Stored entries –

━━━━━━━━━━━━━━━━━━━━━━━━━━━━━━

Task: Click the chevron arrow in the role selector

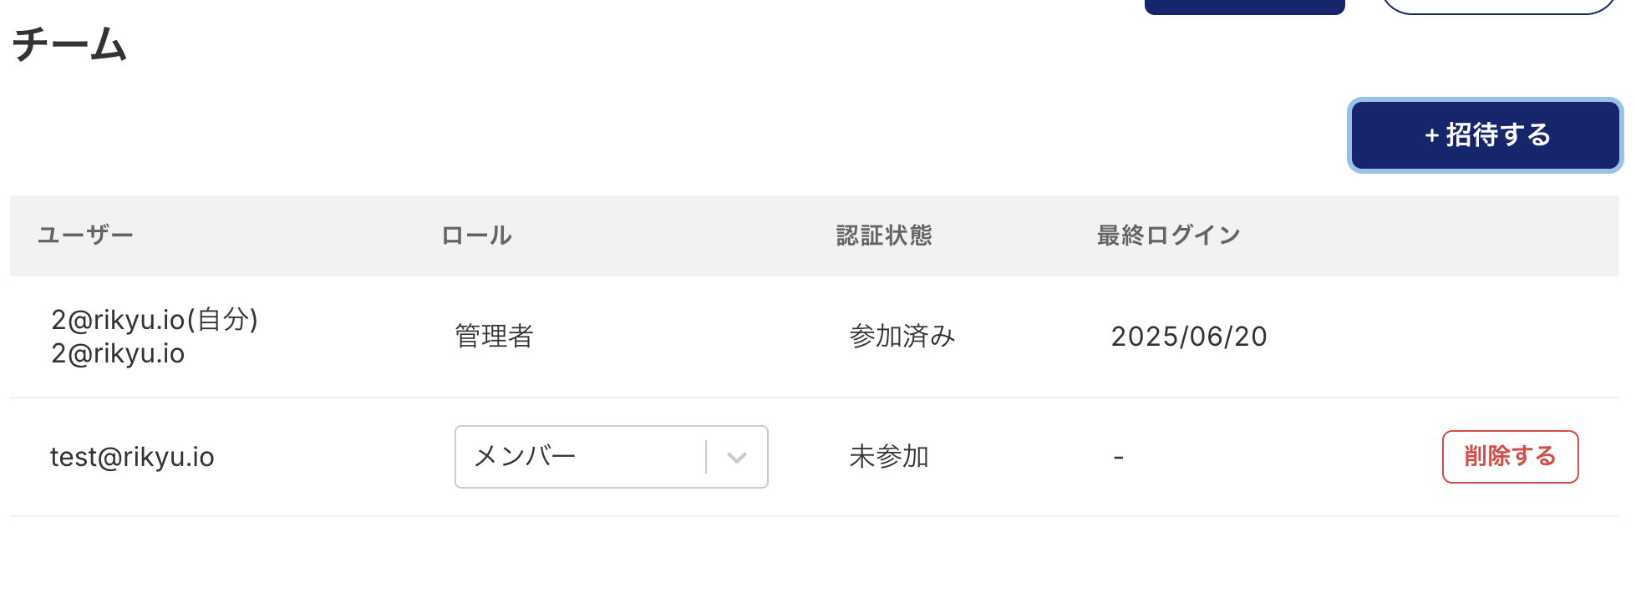Action: 736,458
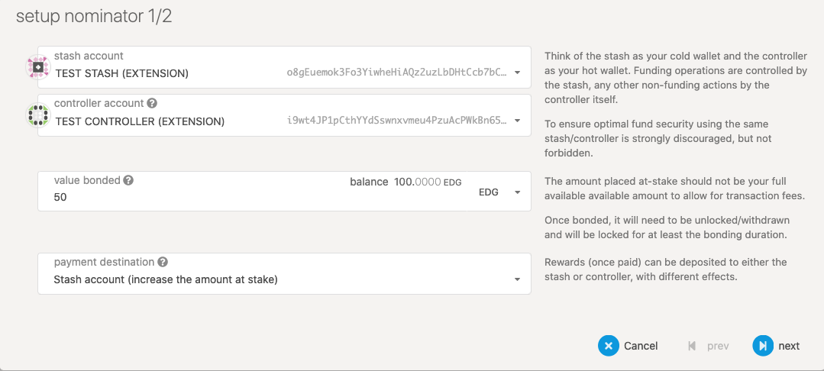Click the controller address starting with i9wt4JP1
The width and height of the screenshot is (824, 371).
(x=396, y=121)
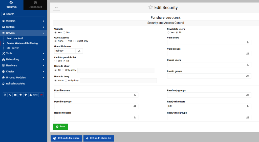
Task: Open user picker for Guest Unix user
Action: coord(79,51)
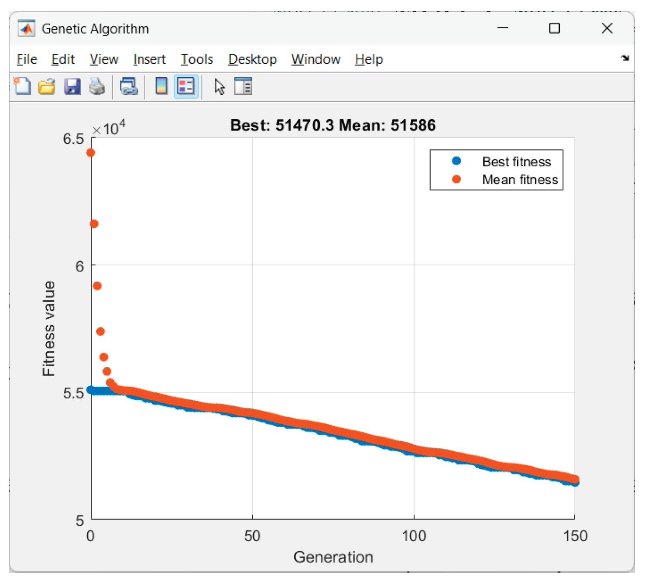
Task: Save the figure with the floppy disk icon
Action: [72, 86]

━━━━━━━━━━━━━━━━━━━━━━━━━━━━━━

EXERCISE AIM – Repeat each entry above word for word, leaving every picture out.

EXERCISE RESULT –
Task: Click the chevron arrow in the role selector

Action: 736,458
Click the controller address starting with i9wt4JP1
The width and height of the screenshot is (824, 371).
(x=396, y=121)
Task: Open user picker for Guest Unix user
Action: coord(79,51)
Task: Save the figure with the floppy disk icon
Action: [72, 86]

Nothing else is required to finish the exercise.